▶ [WORK TO COMPLETE]
How many lines of the data contain the string "target"? Write the number and nothing more.
[GIVEN DATA — start]
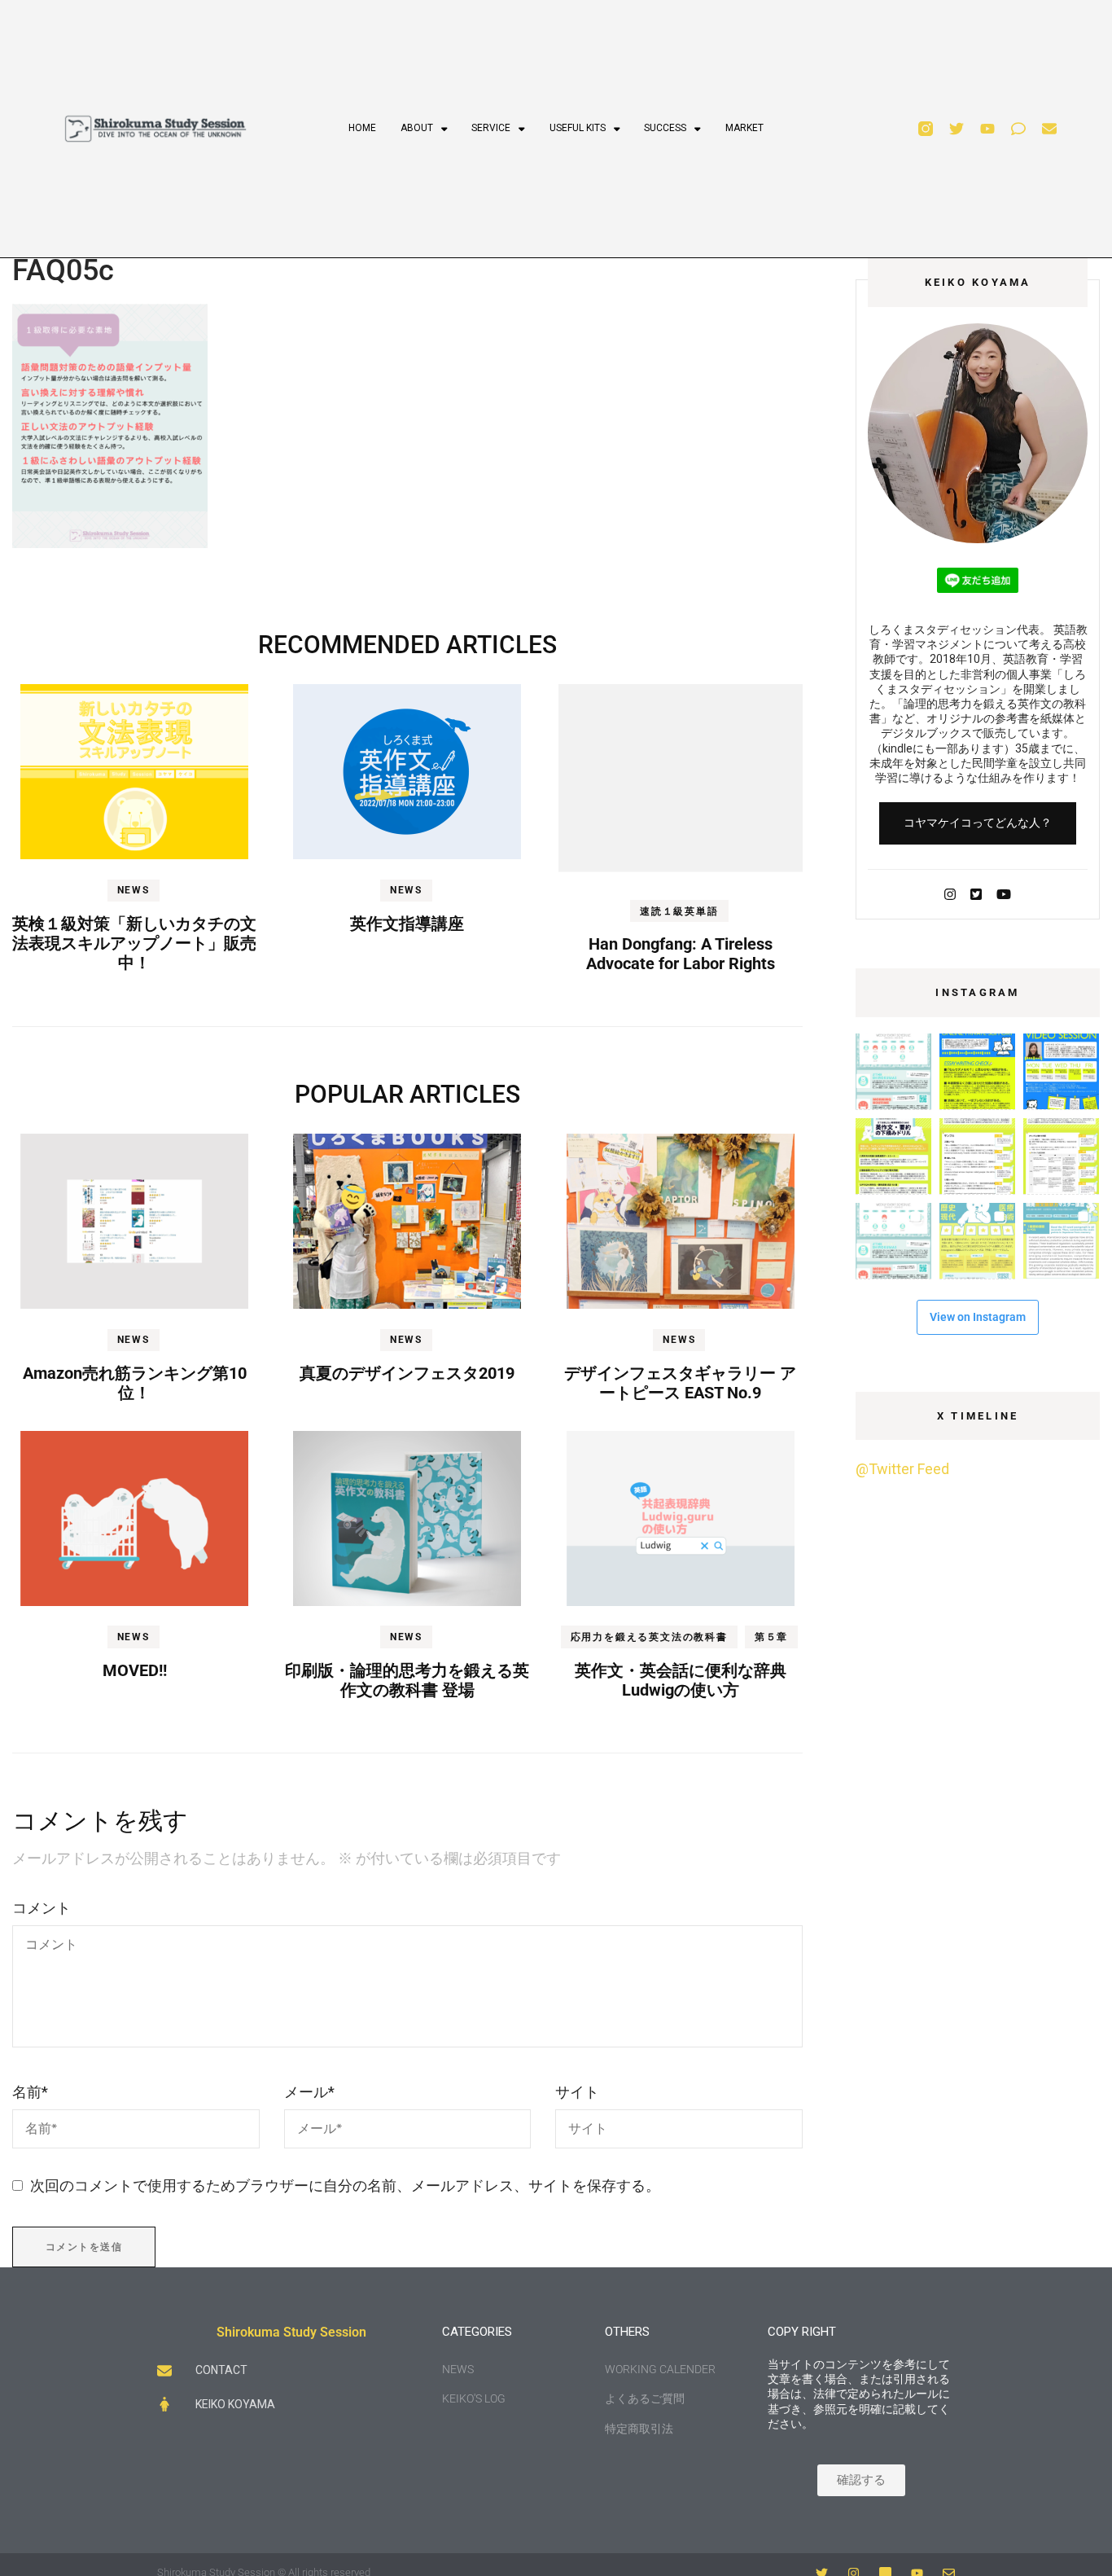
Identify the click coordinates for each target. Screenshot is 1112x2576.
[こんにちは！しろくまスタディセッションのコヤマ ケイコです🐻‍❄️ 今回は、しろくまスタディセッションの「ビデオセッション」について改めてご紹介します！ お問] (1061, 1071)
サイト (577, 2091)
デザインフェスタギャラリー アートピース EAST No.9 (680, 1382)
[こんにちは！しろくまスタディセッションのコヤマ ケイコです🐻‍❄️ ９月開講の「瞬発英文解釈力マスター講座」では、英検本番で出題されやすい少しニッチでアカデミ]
[GIVEN DATA — finish]
[GIVEN DATA — start]
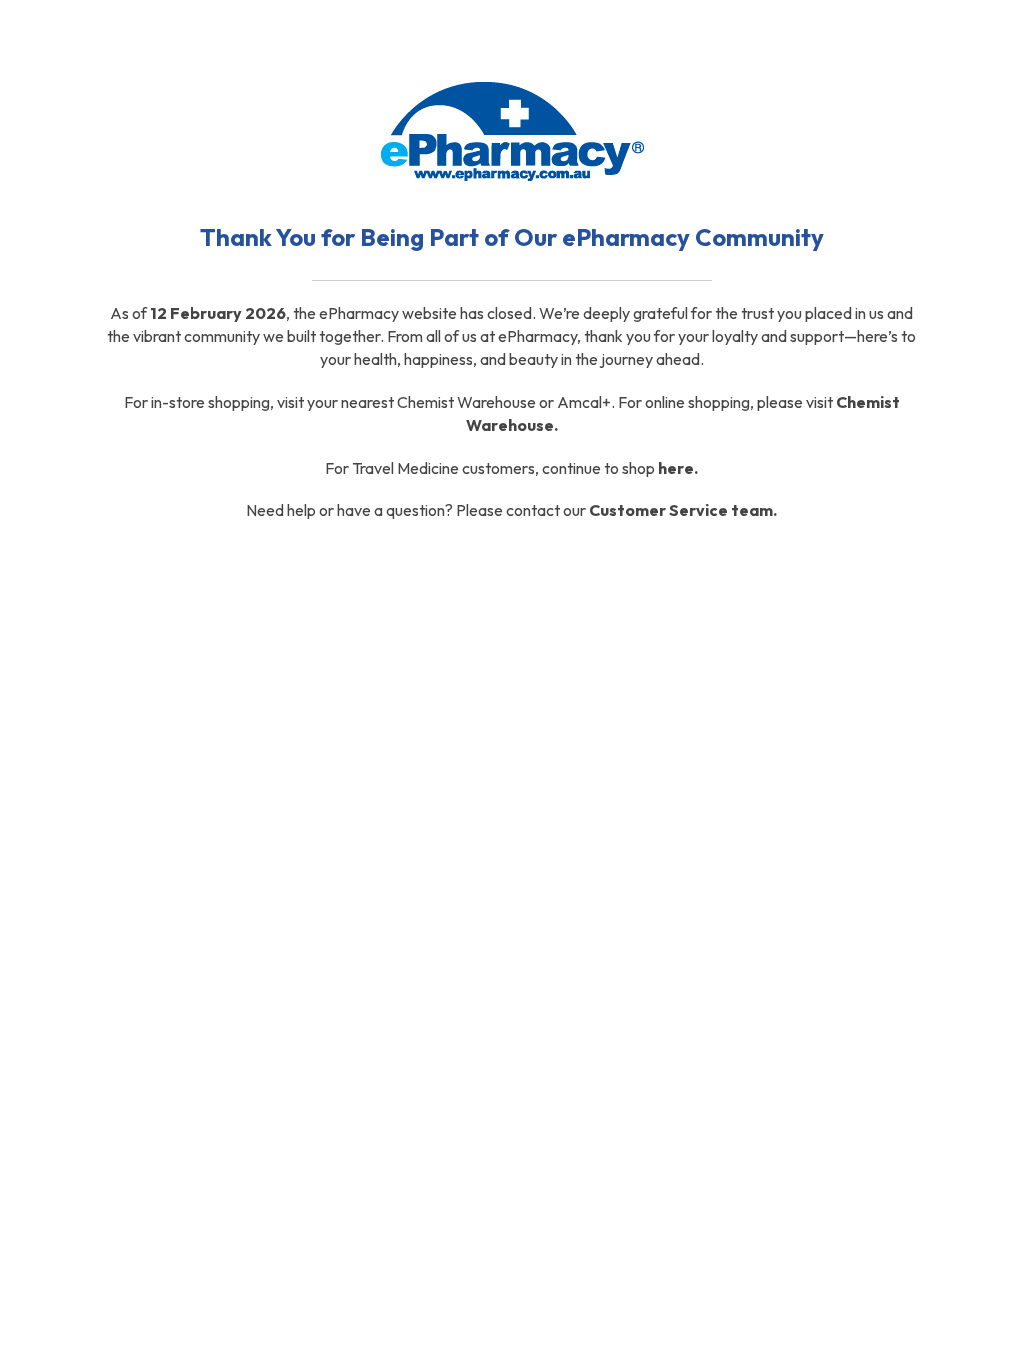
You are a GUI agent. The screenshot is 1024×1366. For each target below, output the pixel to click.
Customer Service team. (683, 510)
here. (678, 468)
[GIVEN DATA — finish]
▶ [TASK SOLUTION]
2